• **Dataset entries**
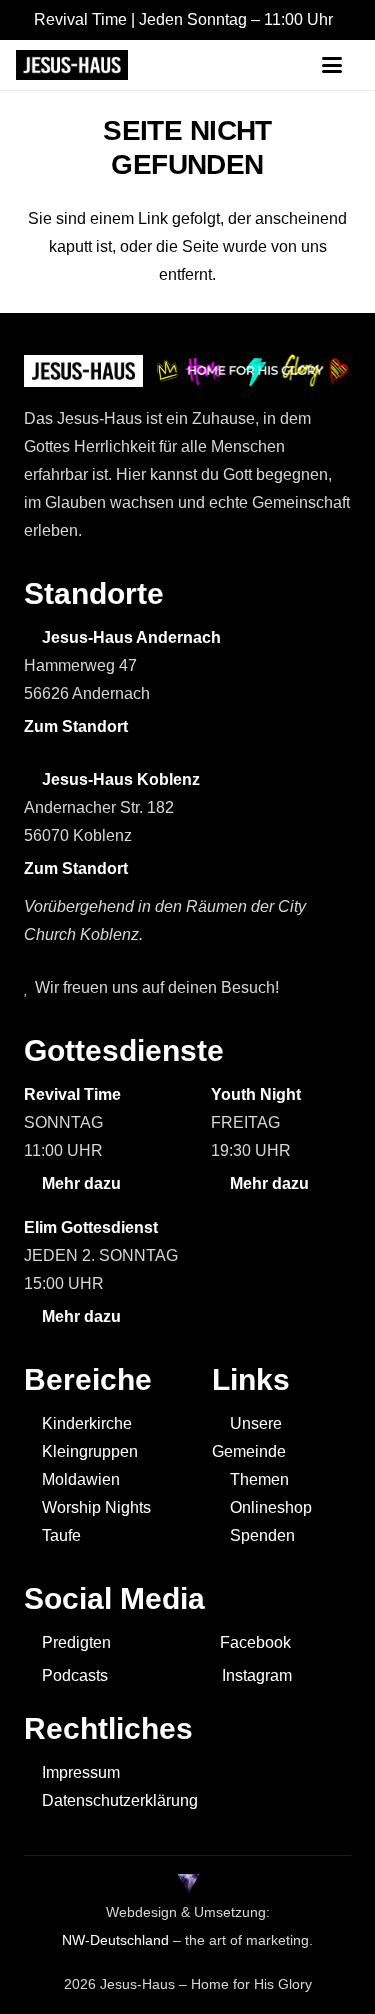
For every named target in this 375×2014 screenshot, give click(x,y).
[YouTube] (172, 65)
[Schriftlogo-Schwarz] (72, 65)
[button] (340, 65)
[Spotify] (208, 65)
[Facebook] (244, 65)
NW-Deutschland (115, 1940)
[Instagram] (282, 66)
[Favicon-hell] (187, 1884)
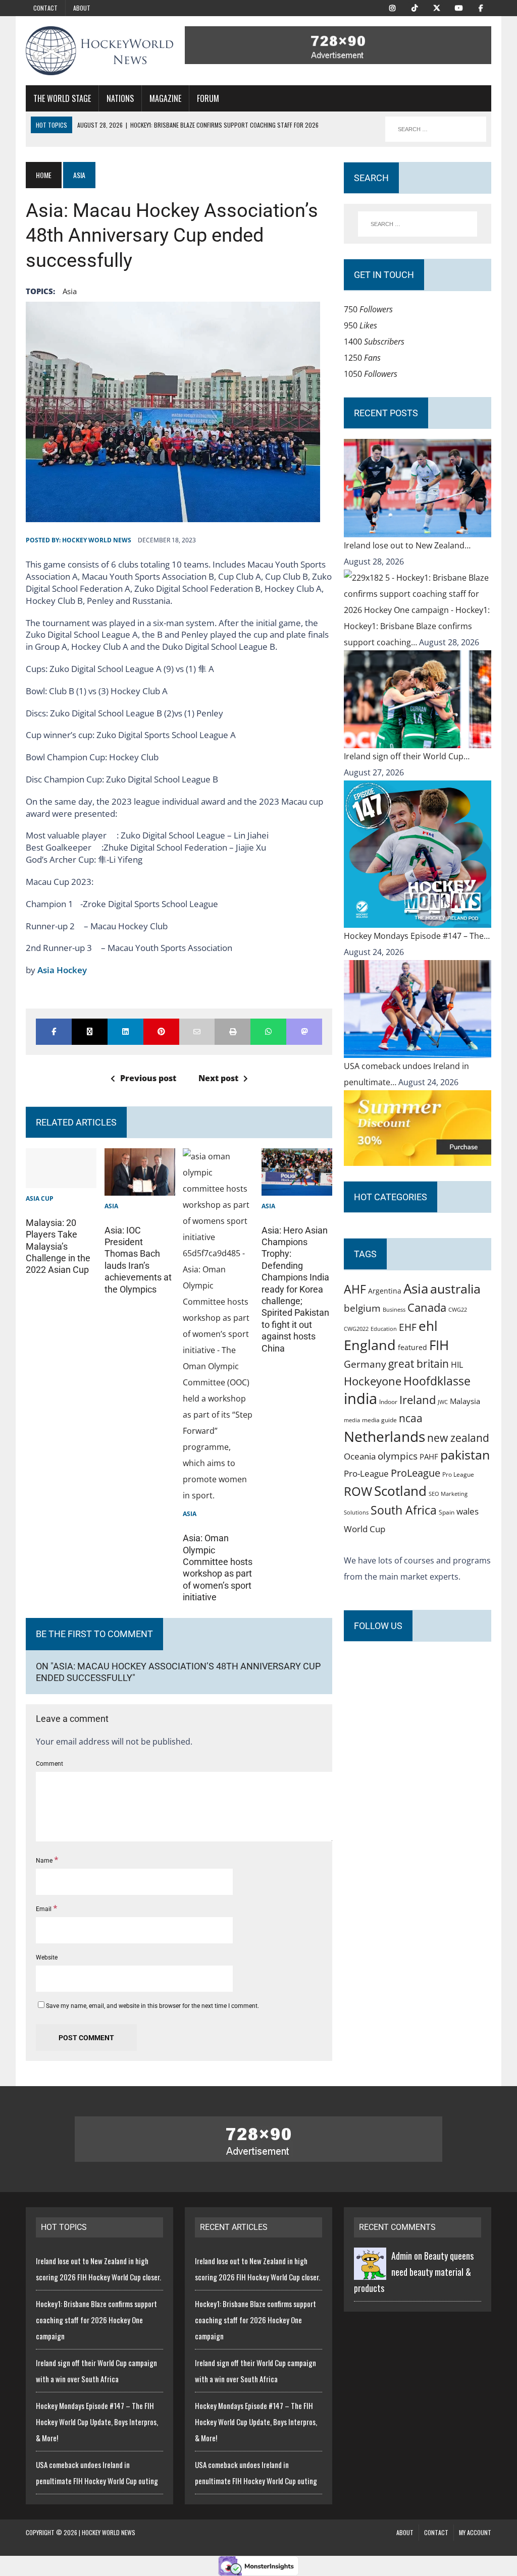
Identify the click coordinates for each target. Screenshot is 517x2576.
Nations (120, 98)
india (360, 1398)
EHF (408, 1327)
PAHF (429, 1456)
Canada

• **REQUIRED WORK**
A word-for-word copy of the data above is needed, one that omits the pictures.

• **ANSWER SECTION**
For every named target in this 375×2014 screenshot, give click(x,y).
[YouTube] (172, 65)
[Schriftlogo-Schwarz] (72, 65)
[button] (340, 65)
[Spotify] (208, 65)
[Facebook] (244, 65)
NW-Deutschland (115, 1940)
[Instagram] (282, 66)
[Favicon-hell] (187, 1884)
Identify the click coordinates for each target. Screenshot is 517x2576.
Nations (120, 98)
india (360, 1398)
EHF (408, 1327)
PAHF (429, 1456)
Canada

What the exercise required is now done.